WRITTEN EXERCISE: Turn the items, from the very start through the line containing "Action: point(32,62)", into a Markdown table with the columns Row and Line, one line per row and blank lines skipped.

RECORDS SHOWN:
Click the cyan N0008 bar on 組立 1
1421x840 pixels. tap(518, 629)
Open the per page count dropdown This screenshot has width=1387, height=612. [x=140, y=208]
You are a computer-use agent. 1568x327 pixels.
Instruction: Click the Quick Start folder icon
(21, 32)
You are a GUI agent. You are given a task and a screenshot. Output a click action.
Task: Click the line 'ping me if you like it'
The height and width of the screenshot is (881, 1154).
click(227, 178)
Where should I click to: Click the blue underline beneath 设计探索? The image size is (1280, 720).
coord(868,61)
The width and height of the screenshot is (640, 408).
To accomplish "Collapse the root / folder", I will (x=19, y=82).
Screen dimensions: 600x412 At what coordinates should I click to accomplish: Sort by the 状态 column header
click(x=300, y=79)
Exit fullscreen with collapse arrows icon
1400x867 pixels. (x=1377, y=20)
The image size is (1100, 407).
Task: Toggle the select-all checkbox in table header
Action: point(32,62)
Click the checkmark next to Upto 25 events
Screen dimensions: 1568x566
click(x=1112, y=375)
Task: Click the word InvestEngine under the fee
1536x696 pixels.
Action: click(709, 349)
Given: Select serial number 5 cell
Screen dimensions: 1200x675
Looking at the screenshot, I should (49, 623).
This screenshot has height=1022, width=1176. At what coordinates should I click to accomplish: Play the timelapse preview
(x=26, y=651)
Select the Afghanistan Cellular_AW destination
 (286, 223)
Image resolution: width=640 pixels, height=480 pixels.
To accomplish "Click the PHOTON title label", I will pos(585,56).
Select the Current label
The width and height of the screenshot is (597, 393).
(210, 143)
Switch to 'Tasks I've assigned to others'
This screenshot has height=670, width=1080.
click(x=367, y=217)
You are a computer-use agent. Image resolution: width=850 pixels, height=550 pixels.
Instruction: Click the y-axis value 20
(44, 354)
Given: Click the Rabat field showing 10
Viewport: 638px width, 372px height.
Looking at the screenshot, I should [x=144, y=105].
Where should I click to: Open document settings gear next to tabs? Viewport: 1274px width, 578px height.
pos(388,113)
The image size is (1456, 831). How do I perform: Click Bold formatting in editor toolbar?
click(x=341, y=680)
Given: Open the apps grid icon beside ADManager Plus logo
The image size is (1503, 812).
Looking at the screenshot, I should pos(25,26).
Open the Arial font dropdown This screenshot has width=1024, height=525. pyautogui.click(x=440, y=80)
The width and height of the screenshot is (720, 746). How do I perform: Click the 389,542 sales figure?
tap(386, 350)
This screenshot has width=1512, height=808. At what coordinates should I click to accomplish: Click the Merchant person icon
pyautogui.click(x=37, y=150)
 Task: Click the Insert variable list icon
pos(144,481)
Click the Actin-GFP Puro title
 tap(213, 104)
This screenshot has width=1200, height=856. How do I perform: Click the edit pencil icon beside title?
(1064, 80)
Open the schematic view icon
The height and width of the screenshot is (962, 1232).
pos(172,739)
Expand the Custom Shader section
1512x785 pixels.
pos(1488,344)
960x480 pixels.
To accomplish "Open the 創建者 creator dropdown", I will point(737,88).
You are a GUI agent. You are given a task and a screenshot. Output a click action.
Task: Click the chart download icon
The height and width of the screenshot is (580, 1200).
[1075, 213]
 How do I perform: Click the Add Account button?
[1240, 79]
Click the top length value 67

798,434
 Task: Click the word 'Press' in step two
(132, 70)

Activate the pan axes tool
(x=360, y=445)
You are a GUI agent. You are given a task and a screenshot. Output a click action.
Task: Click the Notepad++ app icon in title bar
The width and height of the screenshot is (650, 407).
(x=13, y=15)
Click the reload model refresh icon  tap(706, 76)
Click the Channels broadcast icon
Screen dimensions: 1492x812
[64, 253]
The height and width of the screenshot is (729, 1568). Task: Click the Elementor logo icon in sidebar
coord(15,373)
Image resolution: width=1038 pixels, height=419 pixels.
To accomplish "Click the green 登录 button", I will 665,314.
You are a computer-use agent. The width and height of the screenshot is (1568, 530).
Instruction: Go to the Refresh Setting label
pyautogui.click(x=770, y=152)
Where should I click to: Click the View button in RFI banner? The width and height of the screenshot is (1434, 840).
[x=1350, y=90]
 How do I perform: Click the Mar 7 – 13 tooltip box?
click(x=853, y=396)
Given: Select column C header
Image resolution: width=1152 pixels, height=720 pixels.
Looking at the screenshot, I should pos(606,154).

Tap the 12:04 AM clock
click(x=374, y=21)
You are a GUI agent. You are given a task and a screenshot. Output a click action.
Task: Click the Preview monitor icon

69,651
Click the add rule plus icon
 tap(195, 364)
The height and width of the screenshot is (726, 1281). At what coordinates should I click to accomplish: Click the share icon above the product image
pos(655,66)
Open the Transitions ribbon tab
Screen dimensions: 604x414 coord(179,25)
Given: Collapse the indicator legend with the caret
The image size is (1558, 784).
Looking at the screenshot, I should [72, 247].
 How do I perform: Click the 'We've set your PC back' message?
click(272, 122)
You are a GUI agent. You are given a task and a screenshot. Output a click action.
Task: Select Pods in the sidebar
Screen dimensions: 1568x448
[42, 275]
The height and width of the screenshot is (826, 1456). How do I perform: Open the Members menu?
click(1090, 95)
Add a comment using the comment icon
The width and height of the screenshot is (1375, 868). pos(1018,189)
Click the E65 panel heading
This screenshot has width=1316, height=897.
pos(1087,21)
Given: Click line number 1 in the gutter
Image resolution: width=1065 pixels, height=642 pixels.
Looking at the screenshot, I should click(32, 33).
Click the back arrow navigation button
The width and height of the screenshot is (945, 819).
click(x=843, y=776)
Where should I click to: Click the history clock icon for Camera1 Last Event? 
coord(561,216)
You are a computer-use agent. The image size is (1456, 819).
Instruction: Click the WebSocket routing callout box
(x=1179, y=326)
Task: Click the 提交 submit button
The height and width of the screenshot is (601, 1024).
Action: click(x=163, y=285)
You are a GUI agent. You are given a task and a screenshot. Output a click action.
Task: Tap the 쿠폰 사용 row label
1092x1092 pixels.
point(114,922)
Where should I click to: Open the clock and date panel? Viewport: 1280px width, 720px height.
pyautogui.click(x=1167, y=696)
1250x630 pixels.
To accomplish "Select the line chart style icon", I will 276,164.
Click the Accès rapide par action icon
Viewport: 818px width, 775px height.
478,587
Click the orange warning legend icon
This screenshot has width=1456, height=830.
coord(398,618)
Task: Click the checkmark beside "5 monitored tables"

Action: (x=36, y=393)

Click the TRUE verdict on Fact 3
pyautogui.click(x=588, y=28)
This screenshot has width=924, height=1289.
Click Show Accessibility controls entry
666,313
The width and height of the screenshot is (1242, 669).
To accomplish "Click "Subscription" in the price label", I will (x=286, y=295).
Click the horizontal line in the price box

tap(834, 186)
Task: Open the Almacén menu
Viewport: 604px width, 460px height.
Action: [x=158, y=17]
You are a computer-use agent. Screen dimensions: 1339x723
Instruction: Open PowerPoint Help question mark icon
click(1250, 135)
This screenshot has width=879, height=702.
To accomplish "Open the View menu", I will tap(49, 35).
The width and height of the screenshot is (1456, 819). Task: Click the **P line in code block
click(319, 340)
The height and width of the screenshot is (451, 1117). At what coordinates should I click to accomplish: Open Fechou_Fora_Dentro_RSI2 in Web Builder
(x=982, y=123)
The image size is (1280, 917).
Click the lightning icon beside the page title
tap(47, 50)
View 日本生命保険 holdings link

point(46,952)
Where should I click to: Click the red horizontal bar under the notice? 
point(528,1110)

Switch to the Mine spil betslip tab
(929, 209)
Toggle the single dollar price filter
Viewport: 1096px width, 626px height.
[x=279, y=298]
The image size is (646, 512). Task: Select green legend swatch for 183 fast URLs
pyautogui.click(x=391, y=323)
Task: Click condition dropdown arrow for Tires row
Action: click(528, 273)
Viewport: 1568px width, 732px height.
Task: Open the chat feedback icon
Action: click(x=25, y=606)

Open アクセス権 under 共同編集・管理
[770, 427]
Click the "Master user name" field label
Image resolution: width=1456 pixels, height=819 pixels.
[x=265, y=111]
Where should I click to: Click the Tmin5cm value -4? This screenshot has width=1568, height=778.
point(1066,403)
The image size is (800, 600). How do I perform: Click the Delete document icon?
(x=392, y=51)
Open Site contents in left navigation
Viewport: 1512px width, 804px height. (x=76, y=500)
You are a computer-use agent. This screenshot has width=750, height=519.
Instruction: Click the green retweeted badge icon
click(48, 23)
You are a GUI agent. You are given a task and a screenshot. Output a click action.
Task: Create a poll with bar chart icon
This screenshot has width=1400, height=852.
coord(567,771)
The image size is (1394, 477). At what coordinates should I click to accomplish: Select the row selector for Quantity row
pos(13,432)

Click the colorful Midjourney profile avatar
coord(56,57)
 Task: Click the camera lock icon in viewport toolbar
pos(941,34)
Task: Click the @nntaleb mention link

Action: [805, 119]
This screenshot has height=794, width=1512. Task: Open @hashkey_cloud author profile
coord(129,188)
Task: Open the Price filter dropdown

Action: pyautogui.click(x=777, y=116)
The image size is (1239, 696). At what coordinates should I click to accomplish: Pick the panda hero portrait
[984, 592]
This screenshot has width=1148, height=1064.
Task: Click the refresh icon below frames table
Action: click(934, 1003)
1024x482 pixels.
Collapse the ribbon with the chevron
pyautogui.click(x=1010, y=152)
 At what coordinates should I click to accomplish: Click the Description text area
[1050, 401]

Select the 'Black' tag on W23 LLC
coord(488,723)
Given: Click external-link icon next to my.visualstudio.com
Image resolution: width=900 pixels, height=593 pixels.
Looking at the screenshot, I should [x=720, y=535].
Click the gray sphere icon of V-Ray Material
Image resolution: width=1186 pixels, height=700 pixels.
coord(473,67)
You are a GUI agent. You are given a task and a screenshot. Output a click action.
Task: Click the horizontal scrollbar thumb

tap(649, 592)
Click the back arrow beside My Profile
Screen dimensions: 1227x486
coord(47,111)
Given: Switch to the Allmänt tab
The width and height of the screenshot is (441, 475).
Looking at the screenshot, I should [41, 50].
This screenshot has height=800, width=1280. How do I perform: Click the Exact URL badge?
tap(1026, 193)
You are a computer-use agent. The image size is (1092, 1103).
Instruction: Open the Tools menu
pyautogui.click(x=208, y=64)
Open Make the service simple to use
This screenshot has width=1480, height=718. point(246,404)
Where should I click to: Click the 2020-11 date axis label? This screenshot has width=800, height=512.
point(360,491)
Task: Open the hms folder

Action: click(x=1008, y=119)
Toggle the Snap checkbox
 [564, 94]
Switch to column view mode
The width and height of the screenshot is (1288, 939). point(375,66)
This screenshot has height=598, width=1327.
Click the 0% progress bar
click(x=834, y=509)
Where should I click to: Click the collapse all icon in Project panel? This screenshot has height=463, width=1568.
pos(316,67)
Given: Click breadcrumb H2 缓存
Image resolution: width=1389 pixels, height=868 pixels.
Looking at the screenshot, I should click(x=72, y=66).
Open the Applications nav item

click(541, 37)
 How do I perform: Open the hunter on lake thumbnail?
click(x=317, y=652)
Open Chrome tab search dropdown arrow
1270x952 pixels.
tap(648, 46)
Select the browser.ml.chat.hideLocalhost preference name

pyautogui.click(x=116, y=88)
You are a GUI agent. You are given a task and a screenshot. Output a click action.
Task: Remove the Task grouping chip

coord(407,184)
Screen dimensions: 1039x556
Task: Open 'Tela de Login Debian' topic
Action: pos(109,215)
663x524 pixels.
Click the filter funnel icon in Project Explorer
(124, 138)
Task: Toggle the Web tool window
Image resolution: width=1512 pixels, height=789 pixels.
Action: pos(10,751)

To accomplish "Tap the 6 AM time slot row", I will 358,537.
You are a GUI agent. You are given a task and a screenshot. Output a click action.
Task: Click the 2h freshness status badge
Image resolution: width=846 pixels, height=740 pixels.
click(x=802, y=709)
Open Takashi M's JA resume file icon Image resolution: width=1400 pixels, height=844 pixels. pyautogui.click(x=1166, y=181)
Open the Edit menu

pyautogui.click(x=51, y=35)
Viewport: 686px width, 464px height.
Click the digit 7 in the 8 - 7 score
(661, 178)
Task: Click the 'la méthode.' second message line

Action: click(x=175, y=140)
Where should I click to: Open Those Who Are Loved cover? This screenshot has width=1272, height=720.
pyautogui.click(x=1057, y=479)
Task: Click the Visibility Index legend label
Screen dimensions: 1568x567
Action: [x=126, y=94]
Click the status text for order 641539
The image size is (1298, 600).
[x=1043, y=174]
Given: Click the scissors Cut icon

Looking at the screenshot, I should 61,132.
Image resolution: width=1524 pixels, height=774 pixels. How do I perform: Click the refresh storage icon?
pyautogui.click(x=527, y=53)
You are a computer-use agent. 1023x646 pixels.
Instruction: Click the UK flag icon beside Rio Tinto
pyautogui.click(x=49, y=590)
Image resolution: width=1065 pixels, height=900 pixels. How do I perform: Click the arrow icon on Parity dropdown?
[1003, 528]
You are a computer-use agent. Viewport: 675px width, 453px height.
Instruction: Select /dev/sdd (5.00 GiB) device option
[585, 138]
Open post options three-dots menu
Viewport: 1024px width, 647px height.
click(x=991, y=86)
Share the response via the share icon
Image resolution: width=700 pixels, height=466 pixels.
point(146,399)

EXERCISE SOLUTION:
| Row | Line |
|---|---|
| 1 | Click the cyan N0008 bar on 組立 1 |
| 2 | 1421x840 pixels. tap(518, 629) |
| 3 | Open the per page count dropdown This screenshot has width=1387, height=612. [x=140, y=208] |
| 4 | You are a computer-use agent. 1568x327 pixels. |
| 5 | Instruction: Click the Quick Start folder icon |
| 6 | (21, 32) |
| 7 | You are a GUI agent. You are given a task and a screenshot. Output a click action. |
| 8 | Task: Click the line 'ping me if you like it' |
| 9 | The height and width of the screenshot is (881, 1154). |
| 10 | click(227, 178) |
| 11 | Where should I click to: Click the blue underline beneath 设计探索? The image size is (1280, 720). |
| 12 | coord(868,61) |
| 13 | The width and height of the screenshot is (640, 408). |
| 14 | To accomplish "Collapse the root / folder", I will (x=19, y=82). |
| 15 | Screen dimensions: 600x412 At what coordinates should I click to accomplish: Sort by the 状态 column header |
| 16 | click(x=300, y=79) |
| 17 | Exit fullscreen with collapse arrows icon |
| 18 | 1400x867 pixels. (x=1377, y=20) |
| 19 | The image size is (1100, 407). |
| 20 | Task: Toggle the select-all checkbox in table header |
| 21 | Action: point(32,62) |